Compound of Scarlett (Old French 'bright red cloth') and Rose (Latin rosa), forming a vivid floral double name.
Scarlettrose is a compound given name that fuses two of English-language naming's most vivid and beloved elements into a single flourish of color and bloom. Scarlett derives from the Old French "escarlate" and the medieval Latin "scarlata," originally referring to a richly dyed wool fabric of deep red — one of the most expensive and coveted textiles of the medieval world. Over centuries the word shifted from fabric to color, becoming synonymous with brilliant crimson.
As a given name it remained unusual until Margaret Mitchell introduced Scarlett O'Hara in Gone with the Wind in 1936, and Vivien Leigh's portrayal of her in the 1939 film made the name synonymous with defiant, passionate femininity.
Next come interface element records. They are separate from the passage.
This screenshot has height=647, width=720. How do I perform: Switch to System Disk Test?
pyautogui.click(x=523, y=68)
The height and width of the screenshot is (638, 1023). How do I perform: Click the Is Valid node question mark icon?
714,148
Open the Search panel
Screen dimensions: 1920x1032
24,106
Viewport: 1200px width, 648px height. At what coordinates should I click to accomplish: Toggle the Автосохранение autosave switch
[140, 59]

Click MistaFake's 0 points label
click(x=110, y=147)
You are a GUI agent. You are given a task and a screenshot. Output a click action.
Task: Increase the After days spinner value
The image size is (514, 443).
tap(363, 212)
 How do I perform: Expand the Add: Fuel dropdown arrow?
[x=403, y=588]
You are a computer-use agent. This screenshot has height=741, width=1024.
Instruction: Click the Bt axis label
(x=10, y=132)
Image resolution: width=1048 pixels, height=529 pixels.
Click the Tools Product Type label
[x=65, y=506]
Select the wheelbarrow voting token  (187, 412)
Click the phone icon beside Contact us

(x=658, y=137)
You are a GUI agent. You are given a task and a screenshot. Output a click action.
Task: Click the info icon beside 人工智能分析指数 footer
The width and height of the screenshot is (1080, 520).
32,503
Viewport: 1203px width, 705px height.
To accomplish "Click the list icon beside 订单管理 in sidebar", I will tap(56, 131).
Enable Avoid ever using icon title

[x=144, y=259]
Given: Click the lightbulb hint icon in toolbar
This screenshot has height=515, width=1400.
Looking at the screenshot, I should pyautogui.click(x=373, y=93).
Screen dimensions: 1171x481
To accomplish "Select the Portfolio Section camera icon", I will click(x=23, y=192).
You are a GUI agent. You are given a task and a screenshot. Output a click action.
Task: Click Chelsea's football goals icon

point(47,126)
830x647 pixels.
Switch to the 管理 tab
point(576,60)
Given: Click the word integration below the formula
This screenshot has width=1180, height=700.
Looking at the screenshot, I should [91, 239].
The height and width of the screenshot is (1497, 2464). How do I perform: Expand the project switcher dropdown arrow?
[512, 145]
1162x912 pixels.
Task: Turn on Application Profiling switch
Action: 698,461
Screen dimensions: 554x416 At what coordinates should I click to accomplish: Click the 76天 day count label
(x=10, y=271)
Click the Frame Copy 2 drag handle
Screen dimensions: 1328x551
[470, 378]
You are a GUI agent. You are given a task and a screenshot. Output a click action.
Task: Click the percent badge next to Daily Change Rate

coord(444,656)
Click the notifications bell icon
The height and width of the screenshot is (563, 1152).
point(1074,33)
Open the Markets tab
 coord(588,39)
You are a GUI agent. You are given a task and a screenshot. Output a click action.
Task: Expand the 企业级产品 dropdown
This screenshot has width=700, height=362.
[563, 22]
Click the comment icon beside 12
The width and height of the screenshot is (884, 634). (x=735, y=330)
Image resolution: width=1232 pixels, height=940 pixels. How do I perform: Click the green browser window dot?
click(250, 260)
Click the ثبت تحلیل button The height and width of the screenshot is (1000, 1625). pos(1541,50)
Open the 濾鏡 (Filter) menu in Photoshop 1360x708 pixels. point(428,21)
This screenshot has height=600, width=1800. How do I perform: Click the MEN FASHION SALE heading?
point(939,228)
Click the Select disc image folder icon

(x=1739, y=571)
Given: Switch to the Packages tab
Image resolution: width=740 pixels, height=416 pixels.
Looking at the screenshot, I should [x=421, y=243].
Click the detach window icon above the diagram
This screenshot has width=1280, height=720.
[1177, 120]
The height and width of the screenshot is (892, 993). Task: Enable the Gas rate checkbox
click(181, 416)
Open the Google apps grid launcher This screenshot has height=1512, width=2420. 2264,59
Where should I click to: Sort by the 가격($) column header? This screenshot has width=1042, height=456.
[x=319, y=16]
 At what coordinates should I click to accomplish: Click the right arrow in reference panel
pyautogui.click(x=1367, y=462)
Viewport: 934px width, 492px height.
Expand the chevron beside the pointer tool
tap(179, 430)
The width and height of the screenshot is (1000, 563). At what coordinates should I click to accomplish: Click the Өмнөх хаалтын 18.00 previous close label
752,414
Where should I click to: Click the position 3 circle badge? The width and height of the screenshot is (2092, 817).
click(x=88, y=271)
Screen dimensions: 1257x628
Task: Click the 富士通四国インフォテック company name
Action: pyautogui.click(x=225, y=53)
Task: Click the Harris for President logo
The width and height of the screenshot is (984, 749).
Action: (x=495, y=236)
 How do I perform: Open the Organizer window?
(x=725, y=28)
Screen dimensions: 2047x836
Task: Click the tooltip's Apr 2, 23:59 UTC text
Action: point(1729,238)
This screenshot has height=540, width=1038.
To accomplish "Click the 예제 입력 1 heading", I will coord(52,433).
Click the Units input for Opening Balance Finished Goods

Rose, by contrast, comes from the Latin "rosa" and has been one of the most consistent female names across European history — a name of the garden, of love poetry, of saints and queens. Compound flower-and-color names for girls have a long history in English naming, from Rosabell to Violetrose, but Scarlettrose intensifies this tradition by doubling down: one scarlet and one rose, both red, both beautiful, creating a name that is essentially the same note played twice in harmony.
There's a lushness to the repetition that feels intentional — an insistence on beauty, on vividness, on presence. As a modern compound name given as a single entry on a birth certificate rather than as forename and middle name, Scarlettrose participates in a growing trend of hyphenated or merged compound names that treat the full construction as the identity. It reads as romantic and confident, suggesting a child who will be noticed — the kind of name that announces itself in a room.